- Task prompt
Write out the data exactly as given, dropping every picture.
Start of Block
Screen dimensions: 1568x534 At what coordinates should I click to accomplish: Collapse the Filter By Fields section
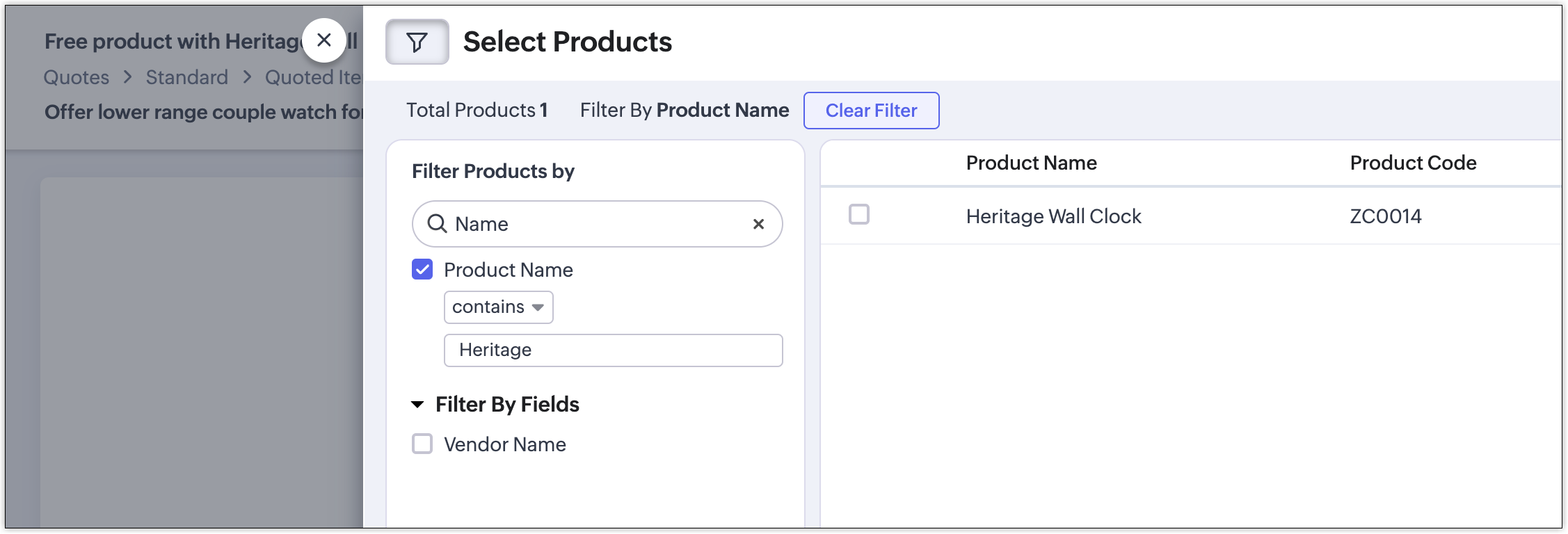[x=417, y=405]
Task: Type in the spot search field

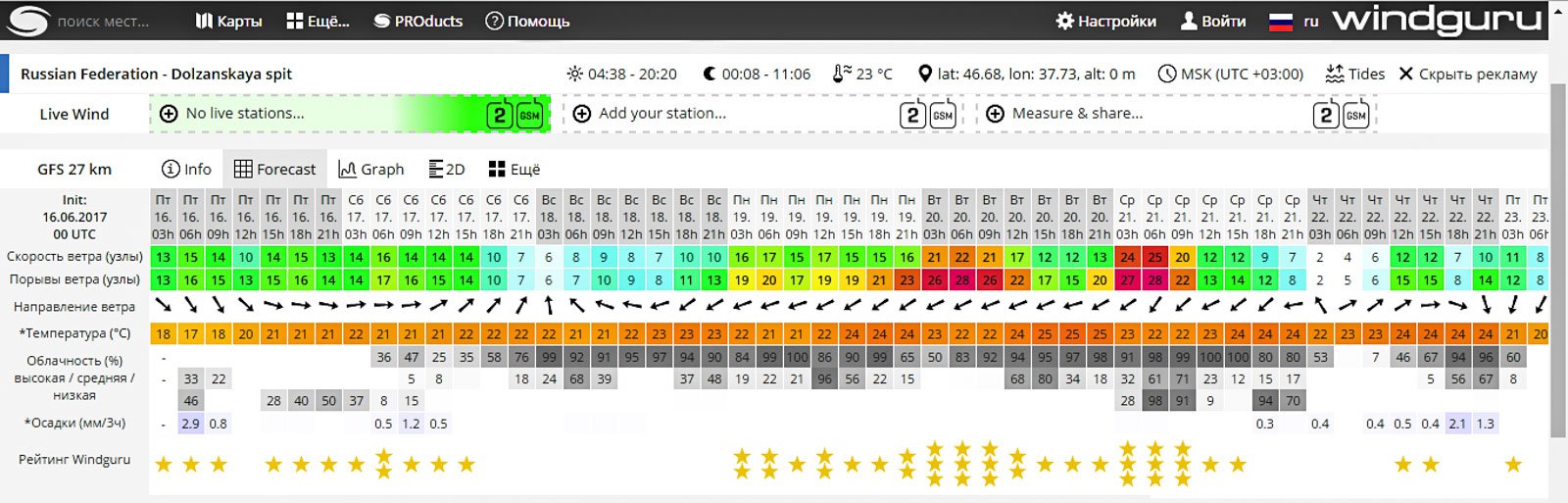Action: coord(108,22)
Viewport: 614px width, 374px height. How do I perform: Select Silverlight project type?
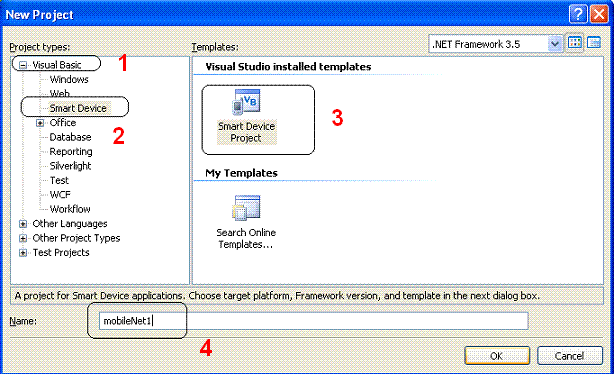(x=70, y=166)
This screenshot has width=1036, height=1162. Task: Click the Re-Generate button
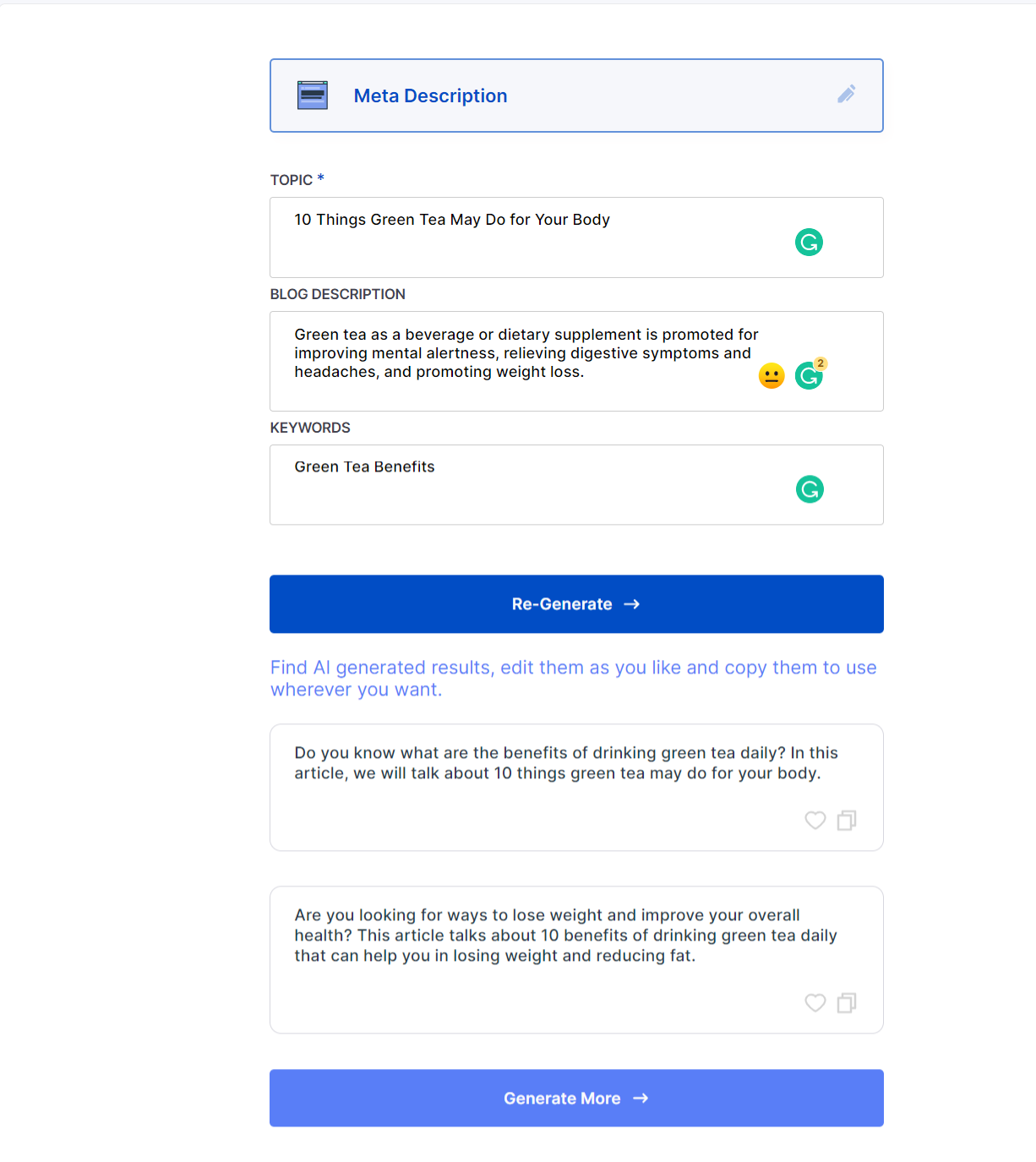click(x=576, y=604)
End of Block
- Result of this task
Screen dimensions: 1568x534 At what coordinates should I click to accomplish: Collapse the Filter By Fields section
[x=417, y=405]
Task: Type in the spot search field

Action: coord(108,22)
Viewport: 614px width, 374px height. How do I perform: Select Silverlight project type?
(x=70, y=166)
This screenshot has width=1036, height=1162. Task: Click the Re-Generate button
click(x=576, y=604)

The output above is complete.